> [THE RECORDS]:
########

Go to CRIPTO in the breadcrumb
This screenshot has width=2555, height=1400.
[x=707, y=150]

########

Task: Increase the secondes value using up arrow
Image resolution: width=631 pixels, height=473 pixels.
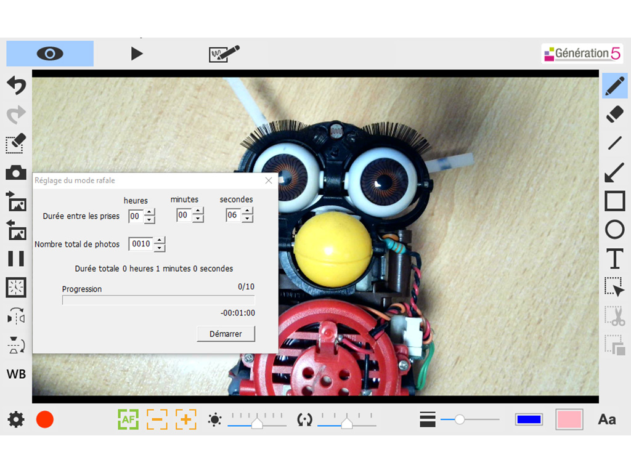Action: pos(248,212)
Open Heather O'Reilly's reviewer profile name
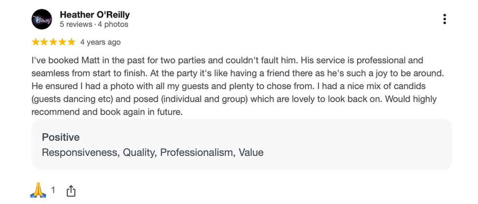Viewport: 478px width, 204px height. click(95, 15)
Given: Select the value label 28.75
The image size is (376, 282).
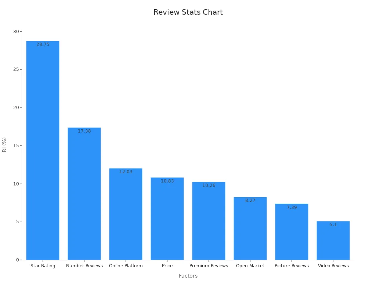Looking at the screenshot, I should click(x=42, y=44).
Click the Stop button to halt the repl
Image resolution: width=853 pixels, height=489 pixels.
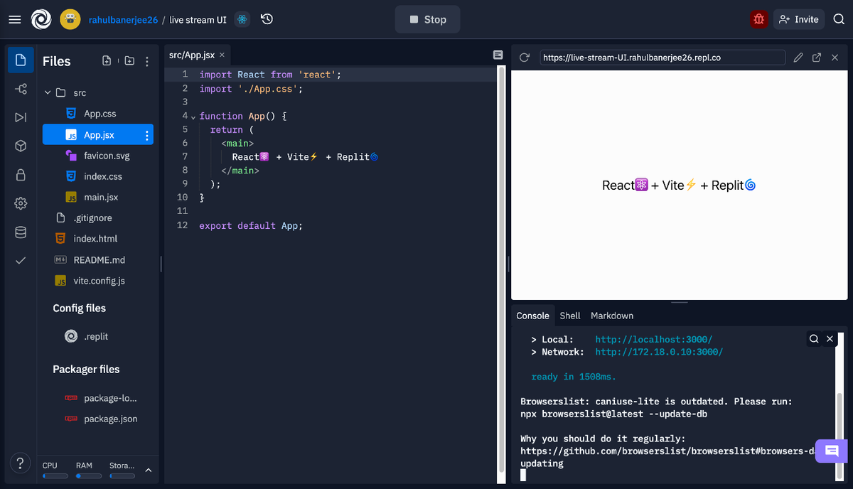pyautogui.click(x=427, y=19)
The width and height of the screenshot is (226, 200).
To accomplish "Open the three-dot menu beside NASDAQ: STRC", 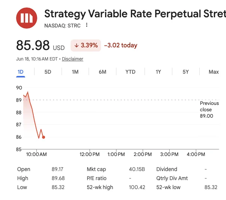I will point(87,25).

########

> [WHAT THE EXERCISE ASKS]: Look through the data above for the word "value". Report each line where it occurs.

> [REPLY]:
Task: Increase the secondes value using up arrow
Given: Select the value label 28.75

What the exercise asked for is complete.